Uccise l'ex moglie: «Non ci fu premeditazione». Confermati diciotto anni

L’amarezza del fratello di Beatrice

Il processo

Il processo

Pistoia, 28 novembre 2014  - LA CORTE d’Assise d’appello ha confermato la sentenza di primo grado e quindi la condanna a diciotto anni di carcere per Massimo Parlanti che due anni fa, il 13 dicembre, uccise l’ex moglie. La strangolò dopo averla massacrata di botte nella casa dove avevano vissuto insieme, alla Nievole.

Il ricorso in appello conteneva più istanze che, all’esito della sentenza e comunque in attesa delle motivazioni, che ne chiarirano ogni aspetto, sono state tutte respinte.

Dopo la condanna, con rito abbreviato, pronunciata dal giudice del tribunale di Pistoia Alessandro Buzzegoli, il pubblico ministero Claudio Curreli, che aveva diretto le indagini dei carabinieri sulla tragedia, aveva presentato ricorso perchè in Cassazione perchè, in quella sede, venisse affermato quello che era il caposaldo della pubblica accusa: la premeditazione.

IL RICORSO era quindi confluito nell’appello, dove i legali della famiglia Ballerini, l’avvocato Filippo Viggiano e Beatrice Bonini, del foro di Firenze, avevano rafforzato tale richiesta chiedendo alcuni accertamenti peritali che riguardavano telefonate e messaggi e il fatto che, come ci ha spiegato l’avvocato Viggiano, per alcuni accertamenti, secondo la parte civile, era necessario il confronto di frammenti del Dna.

I difensori di Parlanti, gli avvocati Enrio Zurli e Luca Bisori del foro di Firenze, avevano puntato sulla possibilità che la Corte d’Appello, cui chiedevano il riconoscimento delle attenuanti generiche, potesse dare un peso ancora maggiore alla confessione di Parlanti. «Dal nostro punto di vista – ci ha detto l’avvocato Zurli – la conferma dell’esclusione della premeditazione, più che soddisfarci, consolida la ferma convinzione che avevamo che questa non ci fosse».

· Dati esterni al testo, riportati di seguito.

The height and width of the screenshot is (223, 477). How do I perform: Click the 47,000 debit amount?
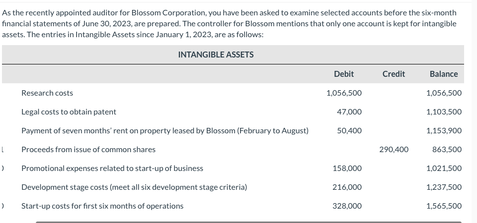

Parlanti, 45 anni, ex imprenditore di Monsummano, si consegnò ai carabinieri quattro giorni dopo l’omicidio. Quel giorno lui e Beatrice, che lavorava in banca a Prato ed era tornata a vivere con i due bambini, a casa dei genitori, a Campi Bisenzio, si erano visti a Nievole perchè l’uomo doveva recuperare alcuni oggetti.

Ci fu una discussione, poi la selvaggia aggressione, dopo la quale l’uomo andò a prendere i bambini a scuola e li tenne con sè fino a sera per poi partecipare alle ricerche della moglie che fu trovata, la sera di quel 13 dicembre, senza vita.

«Un esito che mi aspettavo – ha commentato per noi ieri sera l’avvocato Viggiano –. Resto persuaso che la premeditazione ci fosse. Mi interessa come la corte motiverà sui vestiti».

I VESTITI. Parlanti si cambiò dopo aver ucciso Beatrice. Si ipotizzò che gli abiti li avesse con sè.

L’esigenza di giustizia e di verità che il fratello e i genitori di Beatrice hanno sempre espresso non ha trovato, in appello, l’approdo che speravano: «Mi è dispiaciuto – ci ha detto Lorenzo Ballerini – che non sia stato dato seguito al ricorso del pm Curreli. Ho visto una giuria attenta e accorta davanti alla puntuale ricostruzione del giudice relatore. Ma che dispiacere che non siano interessate le richieste di approfondimento di indagine come se, alla fine, non fosse la verità ad interessare».